In contrast to the chaotic, painful and dysfunctional “love” that most of us think of as an inevitable part of life, the Baha’i writings describe love as a source of peace and composure:
If the learned and worldly-wise men of this age were to allow mankind to inhale the fragrance of fellowship and love, every understanding heart would apprehend the meaning of true liberty, and discover the secret of undisturbed peace and absolute composure. – Baha’u’llah, Gleanings from the Writings of Baha’u’llah, p. 260.
But even when we intellectually accept love as the source of joy and well-being, it’s easy to accept or show “love” in disruptive forms. We claim that we love ourselves, but we put our heart in harms’ way; we don’t nourish our spiritual growth, we neglect our spiritual calling; and we make decisions based in fear rather than trust. When driven by fear, we can’t love others properly. Fear is the root of many enemies of love, such as prejudice, greed, and violence.
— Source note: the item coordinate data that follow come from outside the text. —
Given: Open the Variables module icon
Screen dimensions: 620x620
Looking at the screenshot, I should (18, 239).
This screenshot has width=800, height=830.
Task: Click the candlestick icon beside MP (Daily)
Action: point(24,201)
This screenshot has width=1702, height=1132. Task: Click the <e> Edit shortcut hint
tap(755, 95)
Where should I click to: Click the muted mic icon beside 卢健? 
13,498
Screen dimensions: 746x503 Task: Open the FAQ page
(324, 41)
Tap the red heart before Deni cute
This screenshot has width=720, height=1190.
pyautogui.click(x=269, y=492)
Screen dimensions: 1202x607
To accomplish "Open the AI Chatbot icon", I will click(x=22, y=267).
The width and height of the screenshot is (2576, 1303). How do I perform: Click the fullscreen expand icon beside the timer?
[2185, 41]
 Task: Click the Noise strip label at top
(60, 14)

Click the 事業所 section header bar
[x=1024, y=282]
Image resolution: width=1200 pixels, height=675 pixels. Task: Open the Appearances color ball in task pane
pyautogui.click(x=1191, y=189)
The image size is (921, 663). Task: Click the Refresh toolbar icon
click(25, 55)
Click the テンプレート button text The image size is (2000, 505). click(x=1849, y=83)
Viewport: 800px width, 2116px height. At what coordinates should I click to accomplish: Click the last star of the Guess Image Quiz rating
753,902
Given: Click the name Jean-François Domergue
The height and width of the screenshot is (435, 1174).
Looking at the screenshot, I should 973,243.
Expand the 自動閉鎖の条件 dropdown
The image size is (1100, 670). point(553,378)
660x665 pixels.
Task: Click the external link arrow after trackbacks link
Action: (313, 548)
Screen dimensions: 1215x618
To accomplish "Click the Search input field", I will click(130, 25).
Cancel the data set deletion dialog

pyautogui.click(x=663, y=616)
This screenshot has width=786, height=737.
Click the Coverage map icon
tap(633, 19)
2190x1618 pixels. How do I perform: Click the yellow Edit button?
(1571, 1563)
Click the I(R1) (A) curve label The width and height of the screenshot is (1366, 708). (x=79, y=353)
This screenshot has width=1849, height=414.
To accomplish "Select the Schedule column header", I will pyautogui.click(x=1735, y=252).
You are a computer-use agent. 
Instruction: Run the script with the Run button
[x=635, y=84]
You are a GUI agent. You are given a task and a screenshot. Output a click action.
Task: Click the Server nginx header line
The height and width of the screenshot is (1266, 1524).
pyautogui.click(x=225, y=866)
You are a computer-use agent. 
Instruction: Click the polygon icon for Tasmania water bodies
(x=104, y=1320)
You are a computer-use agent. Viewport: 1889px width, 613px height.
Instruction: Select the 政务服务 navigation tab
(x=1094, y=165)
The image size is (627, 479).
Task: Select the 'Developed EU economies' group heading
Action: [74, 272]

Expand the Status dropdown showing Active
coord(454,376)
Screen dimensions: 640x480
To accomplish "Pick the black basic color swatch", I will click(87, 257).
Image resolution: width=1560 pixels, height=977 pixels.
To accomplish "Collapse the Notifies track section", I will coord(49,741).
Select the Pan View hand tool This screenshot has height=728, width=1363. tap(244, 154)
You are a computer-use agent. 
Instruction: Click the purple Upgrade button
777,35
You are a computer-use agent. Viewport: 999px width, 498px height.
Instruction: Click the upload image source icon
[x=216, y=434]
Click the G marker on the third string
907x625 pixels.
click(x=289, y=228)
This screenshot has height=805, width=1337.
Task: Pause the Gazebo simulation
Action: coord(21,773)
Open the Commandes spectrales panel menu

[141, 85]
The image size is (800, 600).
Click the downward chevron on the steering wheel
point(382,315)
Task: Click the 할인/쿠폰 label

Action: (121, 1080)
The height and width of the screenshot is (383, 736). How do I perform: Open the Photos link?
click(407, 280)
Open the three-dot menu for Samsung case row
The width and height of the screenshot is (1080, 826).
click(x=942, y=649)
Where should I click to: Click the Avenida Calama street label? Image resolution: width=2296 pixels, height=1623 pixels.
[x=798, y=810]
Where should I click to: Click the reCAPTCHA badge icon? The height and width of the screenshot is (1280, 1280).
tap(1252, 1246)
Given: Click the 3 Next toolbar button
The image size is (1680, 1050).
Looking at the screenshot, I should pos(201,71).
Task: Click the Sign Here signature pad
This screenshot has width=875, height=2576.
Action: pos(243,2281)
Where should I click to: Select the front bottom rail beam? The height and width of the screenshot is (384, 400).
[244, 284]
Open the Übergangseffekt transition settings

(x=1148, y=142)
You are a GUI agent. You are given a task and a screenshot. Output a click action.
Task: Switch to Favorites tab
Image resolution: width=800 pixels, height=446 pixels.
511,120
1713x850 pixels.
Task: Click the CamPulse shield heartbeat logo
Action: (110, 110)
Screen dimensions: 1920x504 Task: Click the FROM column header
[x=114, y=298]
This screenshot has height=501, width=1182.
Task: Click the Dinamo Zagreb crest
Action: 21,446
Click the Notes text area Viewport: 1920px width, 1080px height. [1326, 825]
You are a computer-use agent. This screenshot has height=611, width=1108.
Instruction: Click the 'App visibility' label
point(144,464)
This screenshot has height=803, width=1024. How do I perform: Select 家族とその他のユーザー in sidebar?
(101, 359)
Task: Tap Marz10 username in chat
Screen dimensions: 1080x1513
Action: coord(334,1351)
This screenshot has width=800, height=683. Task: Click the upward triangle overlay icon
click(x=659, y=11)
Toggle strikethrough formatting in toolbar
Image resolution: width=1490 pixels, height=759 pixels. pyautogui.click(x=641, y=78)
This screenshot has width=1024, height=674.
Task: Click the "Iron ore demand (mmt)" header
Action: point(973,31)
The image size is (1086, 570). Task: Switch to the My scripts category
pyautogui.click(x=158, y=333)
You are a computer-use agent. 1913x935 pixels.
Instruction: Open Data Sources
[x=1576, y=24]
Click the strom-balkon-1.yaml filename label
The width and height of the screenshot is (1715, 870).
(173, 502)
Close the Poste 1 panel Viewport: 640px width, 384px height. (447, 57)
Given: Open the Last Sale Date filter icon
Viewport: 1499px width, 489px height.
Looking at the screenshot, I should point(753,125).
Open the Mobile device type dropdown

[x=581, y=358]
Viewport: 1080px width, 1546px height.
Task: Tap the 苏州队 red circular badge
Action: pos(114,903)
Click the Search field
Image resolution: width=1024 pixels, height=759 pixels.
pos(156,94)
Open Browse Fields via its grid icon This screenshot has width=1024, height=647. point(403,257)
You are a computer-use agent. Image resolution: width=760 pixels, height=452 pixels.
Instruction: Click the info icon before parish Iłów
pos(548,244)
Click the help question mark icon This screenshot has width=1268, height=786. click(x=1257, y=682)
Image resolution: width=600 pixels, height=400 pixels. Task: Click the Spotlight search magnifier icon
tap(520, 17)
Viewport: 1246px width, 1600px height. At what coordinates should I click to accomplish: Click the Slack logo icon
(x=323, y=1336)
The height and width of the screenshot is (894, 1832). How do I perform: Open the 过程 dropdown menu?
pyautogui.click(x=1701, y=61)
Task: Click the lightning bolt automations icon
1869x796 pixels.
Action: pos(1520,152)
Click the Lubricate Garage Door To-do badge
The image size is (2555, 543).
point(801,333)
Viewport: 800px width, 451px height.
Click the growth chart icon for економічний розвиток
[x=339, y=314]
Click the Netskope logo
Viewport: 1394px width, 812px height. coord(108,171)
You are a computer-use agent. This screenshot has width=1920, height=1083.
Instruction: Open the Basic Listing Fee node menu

We cling to toxic jobs, friends, and partners because we fear letting go.
Accepting love as an action, rather than just a feeling, holds us to a higher standard. Many of us believe that love and honesty go hand in hand, and yet also believe that when you love someone, you might have to lie to them to protect their feelings. We rationalize this as love because we claim the only reason we lie is because we love them, and don’t want to lose them. We even imagine that by lying we do our loved ones a favor. What we don’t realize is that by lying, we do not honor the spiritual growth of others – or of ourselves.
If we accept that love depends on honesty, perhaps we will work harder to be truthful. While everyone believes in love, some have thrown honesty to the side as unnecessary. When we see love as more than an emotional state, we can recognize that we have a responsibility to actualize it in our lives, through hard work.
Without the effort, we can go an entire lifetime without experiencing or expressing healthy and happy love with ourselves and with others. But if it requires so much work, why would we want to aim to find love?
The Baha’i writings share:
The love which exists between the hearts of believers is prompted by the ideal of the unity of spirits. This love is attained through the knowledge of God, so that men see the Divine Love reflected in the heart. Each sees in the other the Beauty of God reflected in the soul, and finding this point of similarity, they are attracted to one another in love. This love will make all men the waves of one sea, this love will make them all the stars of one heaven and the fruits of one tree. This love will bring the realization of true accord, the foundation of real unity. – Abdu’l-Baha, Paris Talks, p. 180-181
In the world of existence there is indeed no greater power than the power of love. – Ibid., p. 179.